2020blmcoverage's Introduction

#2020BLMCoverage

Analysis of local and national press coverage of 2020 BLM protests related to the murder of Breonna Taylor in Louisville, KY.

After police murdered Breonna Taylor in her home on March 13, 2020, Black Lives Matter Louisville and other activist groups in Louisville, KY undertook a summer of daily protests coinciding with the international BLM protests largely associated with the police murder of George Floyd. The concurrence of these events attested to the ubiquity of police violence in America and fuelled an expanding discourse about race in the public sphere. It also arguably resulted in a loss of specificity in national press coverage, with protests around the country becoming largely synonymous. This project is an attempt to compare the local coverage of the Breonna Taylor protests in Louisville, KY to the national coverage which often coalesced with other national & international BLM protests that year.

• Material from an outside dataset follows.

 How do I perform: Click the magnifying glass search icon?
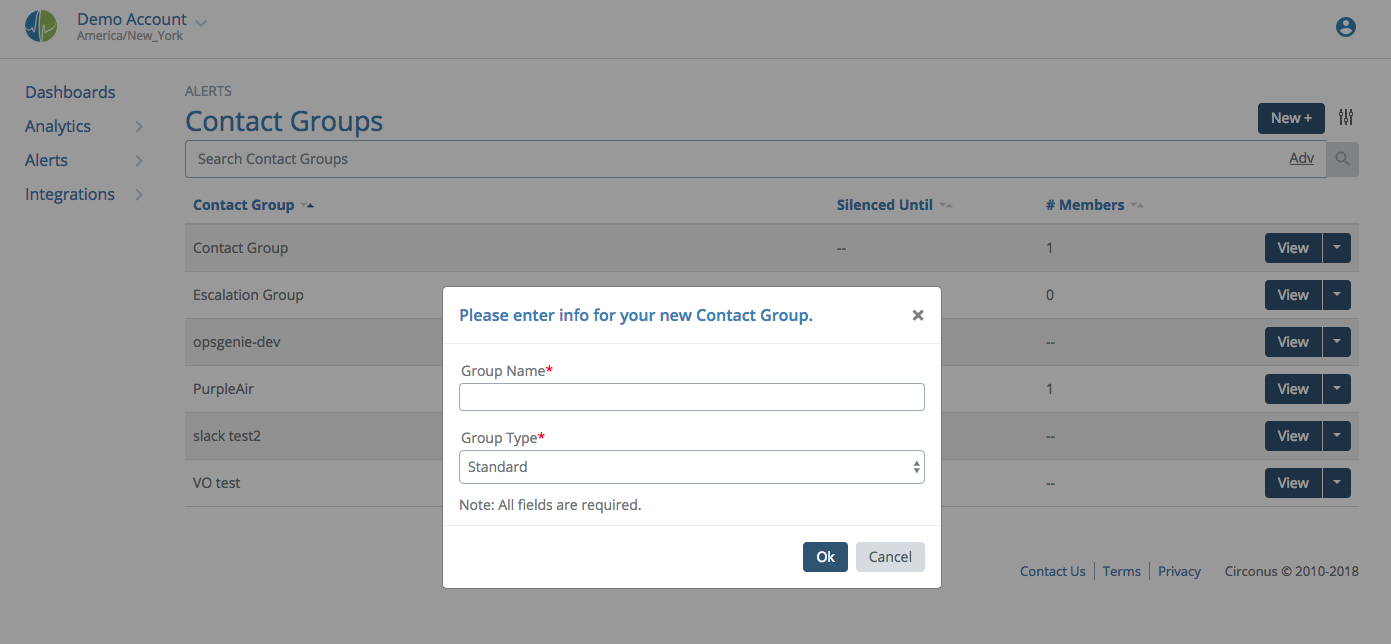coord(1341,159)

By engaging with the specific language used to describe the protests, I hoped to place them in a larger history of discourse—journalistic, literary, etc.—about protest crowds. This would add depth to conversations about press double standards and reliance on spectacle, presumably at the expense of engaging with the actual demands of organizers. It would enrich our understanding of how political change is perceived in the public sphere and the efficacy of direct action at the level of culture. At a local level, this information could eventually be used by organizers and journalists that are already in conversation to change the nature of coverage at the level of conception.

DATA: Local coverage includes 430 articles from the Courier Journal newspaper. National coverage includes 54 combined articles from the New York Times and CNN. Both datasets span from May 1, 2020 through September 30, 2020 and feature the common search terms of Breonna Taylor’s name and the word “protest.” All articles were accessed through Emory University Library's ProQuest Database subscription.